Kiddushin, Perek Three

7/25 - 7/31

I’ll point out the major themes of chapter, and attempt to tie them together below:

  • Stipulations can be made in the act of betrothal. For instance, the husband can say: You are married to me on the condition that I am rich, that I perform a certain favor for you (like speak favorably to the government), or that someone else (say, a parent) approves. Assuming the condition is made in the proper formula, the condition becomes part of the betrothal – and if the condition is fulfilled (say, if Dad approves), the two are betrothed; if not, not.
  • The mishnayot also deal with cases when, surprisingly, it’s not clear who’s married whom – for instance, when a father betroths one of his daughters to someone, but can’t remember which daughter. Similarly, they deal with cases where the man and woman disagree as to whether they were betrothed to each other at all – and the repercussions to each of being prohibited to marry relatives they may or may not have married into.
  • Mishnah 3:12 — the final mishnah in the chapter — outlines how we define a person’s yichus, their familial status, whether that’s inheriting the father’s status (the default – for instance, you’re a Kohen if your father is), the mother’s (for instance, if the mother isn’t Jewish), or as a child of a forbidden union (the mamzer, loosely translated as bastard child; or a chalal, the child of a union forbidden to a Kohen).  
  • A Mamzer is severely, tragically restricted in his marriage options. Mishnah 3:13 explores Rabbbi Tarfon’s legal arrangement to allow a mamzer and his children to re-join into the community: he marries a maidservant, and the children are slaves, whom the mamzer frees   – allowing these children to enter the community with a clean slate.  

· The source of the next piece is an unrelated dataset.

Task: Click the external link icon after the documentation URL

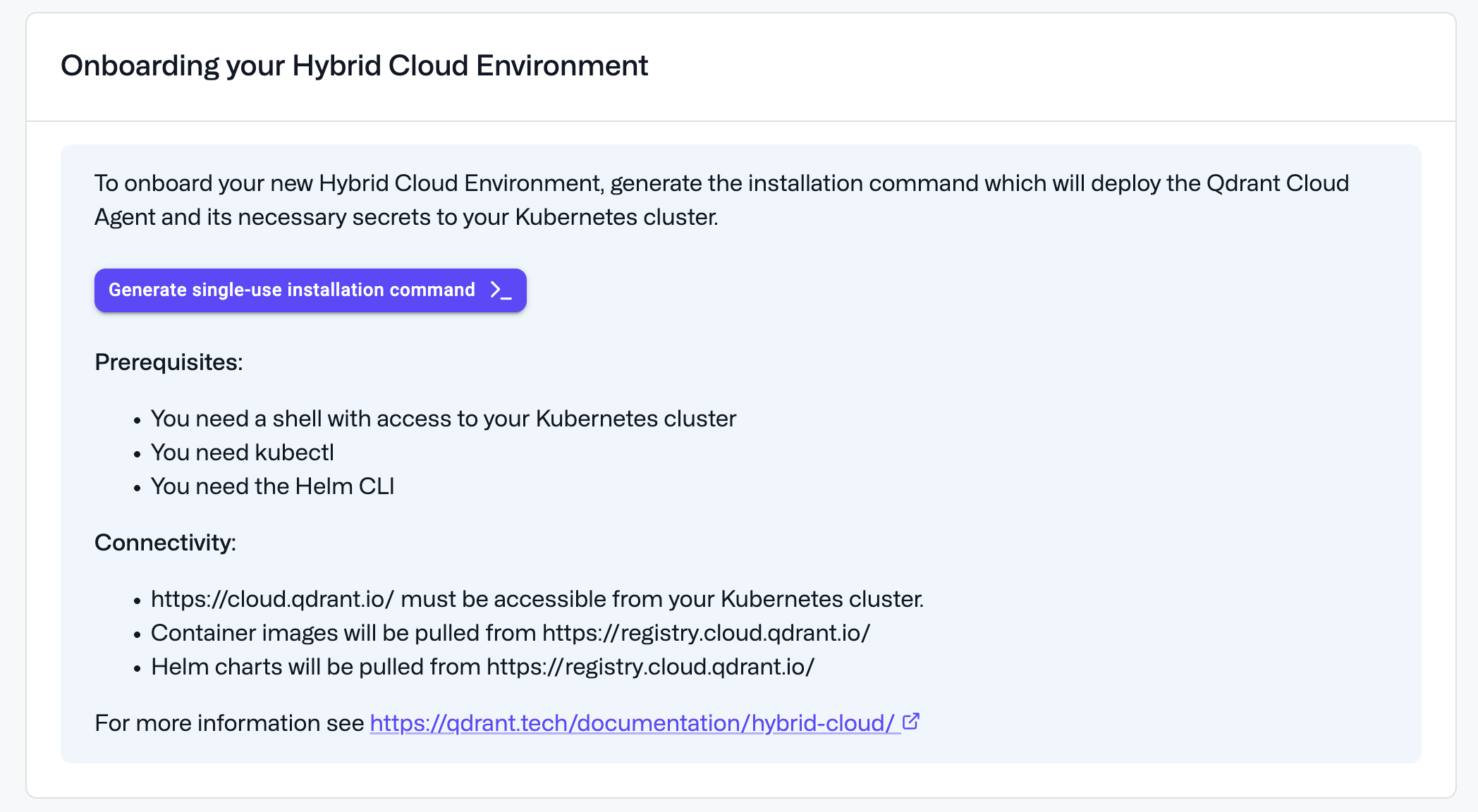Action: click(910, 721)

Perhaps the commonality here is that, though we tend to view marriage as a total merging of two people, it’s not that simple. Marriage exists within the realm of the very different views, needs, and understandings of the individual spouses and the wider community. There are conflicting needs and counter-responsibilities of each side. There's the memories of people surrounding the marriage. There's the wider family.


All this might be why Rabbi Tarfon’s leniency gets the last word (or nearly last: Rabbi Akiva disagrees; although the Halacha is in accordance with Rabbi Tarfon). Even a mamzer, who is conceived and lives totally outside the community of marriage, gets called back in via this elaborate path through the community’s many layers.